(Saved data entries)
---

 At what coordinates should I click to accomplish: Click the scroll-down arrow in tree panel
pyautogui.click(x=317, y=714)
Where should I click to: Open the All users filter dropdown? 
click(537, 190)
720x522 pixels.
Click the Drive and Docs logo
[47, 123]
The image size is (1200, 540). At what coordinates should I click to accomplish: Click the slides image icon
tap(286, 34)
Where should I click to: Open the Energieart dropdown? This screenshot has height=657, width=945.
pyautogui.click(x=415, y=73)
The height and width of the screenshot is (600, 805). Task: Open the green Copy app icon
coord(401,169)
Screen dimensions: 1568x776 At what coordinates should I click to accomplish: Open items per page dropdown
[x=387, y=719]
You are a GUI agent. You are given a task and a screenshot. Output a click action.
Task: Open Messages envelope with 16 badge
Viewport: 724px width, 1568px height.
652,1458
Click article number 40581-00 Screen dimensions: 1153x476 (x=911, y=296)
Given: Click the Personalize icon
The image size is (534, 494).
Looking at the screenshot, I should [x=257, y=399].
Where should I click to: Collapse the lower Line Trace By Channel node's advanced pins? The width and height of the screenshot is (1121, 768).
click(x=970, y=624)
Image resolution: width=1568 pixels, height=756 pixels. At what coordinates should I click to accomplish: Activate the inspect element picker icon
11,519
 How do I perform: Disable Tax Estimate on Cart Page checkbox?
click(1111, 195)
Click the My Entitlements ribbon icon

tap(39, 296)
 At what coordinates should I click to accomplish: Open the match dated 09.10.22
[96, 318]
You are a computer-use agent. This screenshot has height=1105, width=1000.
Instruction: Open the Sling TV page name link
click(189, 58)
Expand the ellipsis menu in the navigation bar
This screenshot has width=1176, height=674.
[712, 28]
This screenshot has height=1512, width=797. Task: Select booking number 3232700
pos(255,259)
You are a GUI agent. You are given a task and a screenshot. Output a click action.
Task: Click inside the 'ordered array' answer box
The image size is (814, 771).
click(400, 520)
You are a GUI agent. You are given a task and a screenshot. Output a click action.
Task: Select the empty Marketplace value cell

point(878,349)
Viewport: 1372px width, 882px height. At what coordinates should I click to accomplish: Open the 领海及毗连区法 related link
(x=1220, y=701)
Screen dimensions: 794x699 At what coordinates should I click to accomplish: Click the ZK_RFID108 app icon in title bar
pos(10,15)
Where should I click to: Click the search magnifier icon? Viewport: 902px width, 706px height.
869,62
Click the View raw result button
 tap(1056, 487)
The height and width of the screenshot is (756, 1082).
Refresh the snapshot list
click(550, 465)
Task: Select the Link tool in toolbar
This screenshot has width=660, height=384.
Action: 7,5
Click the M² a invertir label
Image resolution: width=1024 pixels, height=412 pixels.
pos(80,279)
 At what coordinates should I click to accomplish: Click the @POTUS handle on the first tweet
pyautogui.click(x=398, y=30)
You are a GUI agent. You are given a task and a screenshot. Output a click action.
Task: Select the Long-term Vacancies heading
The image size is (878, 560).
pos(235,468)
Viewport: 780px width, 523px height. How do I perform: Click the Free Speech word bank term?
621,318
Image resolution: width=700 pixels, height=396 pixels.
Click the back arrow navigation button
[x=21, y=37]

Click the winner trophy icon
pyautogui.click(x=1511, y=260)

---

Replace "dropdown" with "drop-down list" everywhere in the lines above, and leave everything else unchanged.

- **Solution below**
 At what coordinates should I click to accomplish: Click the scroll-down arrow in tree panel
pyautogui.click(x=317, y=714)
Where should I click to: Open the All users filter drop-down list? 
click(537, 190)
720x522 pixels.
Click the Drive and Docs logo
[47, 123]
The image size is (1200, 540). At what coordinates should I click to accomplish: Click the slides image icon
tap(286, 34)
Where should I click to: Open the Energieart drop-down list? This screenshot has height=657, width=945.
pyautogui.click(x=415, y=73)
The height and width of the screenshot is (600, 805). Task: Open the green Copy app icon
coord(401,169)
Screen dimensions: 1568x776 At what coordinates should I click to accomplish: Open items per page drop-down list
[x=387, y=719]
You are a GUI agent. You are given a task and a screenshot. Output a click action.
Task: Open Messages envelope with 16 badge
Viewport: 724px width, 1568px height.
652,1458
Click article number 40581-00 Screen dimensions: 1153x476 (x=911, y=296)
Given: Click the Personalize icon
The image size is (534, 494).
Looking at the screenshot, I should [x=257, y=399].
Where should I click to: Collapse the lower Line Trace By Channel node's advanced pins? The width and height of the screenshot is (1121, 768).
click(x=970, y=624)
Image resolution: width=1568 pixels, height=756 pixels. At what coordinates should I click to accomplish: Activate the inspect element picker icon
11,519
 How do I perform: Disable Tax Estimate on Cart Page checkbox?
click(1111, 195)
Click the My Entitlements ribbon icon

tap(39, 296)
 At what coordinates should I click to accomplish: Open the match dated 09.10.22
[96, 318]
You are a computer-use agent. This screenshot has height=1105, width=1000.
Instruction: Open the Sling TV page name link
click(189, 58)
Expand the ellipsis menu in the navigation bar
This screenshot has width=1176, height=674.
[712, 28]
This screenshot has height=1512, width=797. Task: Select booking number 3232700
pos(255,259)
You are a GUI agent. You are given a task and a screenshot. Output a click action.
Task: Click inside the 'ordered array' answer box
The image size is (814, 771).
click(400, 520)
You are a GUI agent. You are given a task and a screenshot. Output a click action.
Task: Select the empty Marketplace value cell

point(878,349)
Viewport: 1372px width, 882px height. At what coordinates should I click to accomplish: Open the 领海及毗连区法 related link
(x=1220, y=701)
Screen dimensions: 794x699 At what coordinates should I click to accomplish: Click the ZK_RFID108 app icon in title bar
pos(10,15)
Where should I click to: Click the search magnifier icon? Viewport: 902px width, 706px height.
869,62
Click the View raw result button
 tap(1056, 487)
The height and width of the screenshot is (756, 1082).
Refresh the snapshot list
click(550, 465)
Task: Select the Link tool in toolbar
This screenshot has width=660, height=384.
Action: 7,5
Click the M² a invertir label
Image resolution: width=1024 pixels, height=412 pixels.
pos(80,279)
 At what coordinates should I click to accomplish: Click the @POTUS handle on the first tweet
pyautogui.click(x=398, y=30)
You are a GUI agent. You are given a task and a screenshot. Output a click action.
Task: Select the Long-term Vacancies heading
The image size is (878, 560).
pos(235,468)
Viewport: 780px width, 523px height. How do I perform: Click the Free Speech word bank term?
621,318
Image resolution: width=700 pixels, height=396 pixels.
Click the back arrow navigation button
[x=21, y=37]

Click the winner trophy icon
pyautogui.click(x=1511, y=260)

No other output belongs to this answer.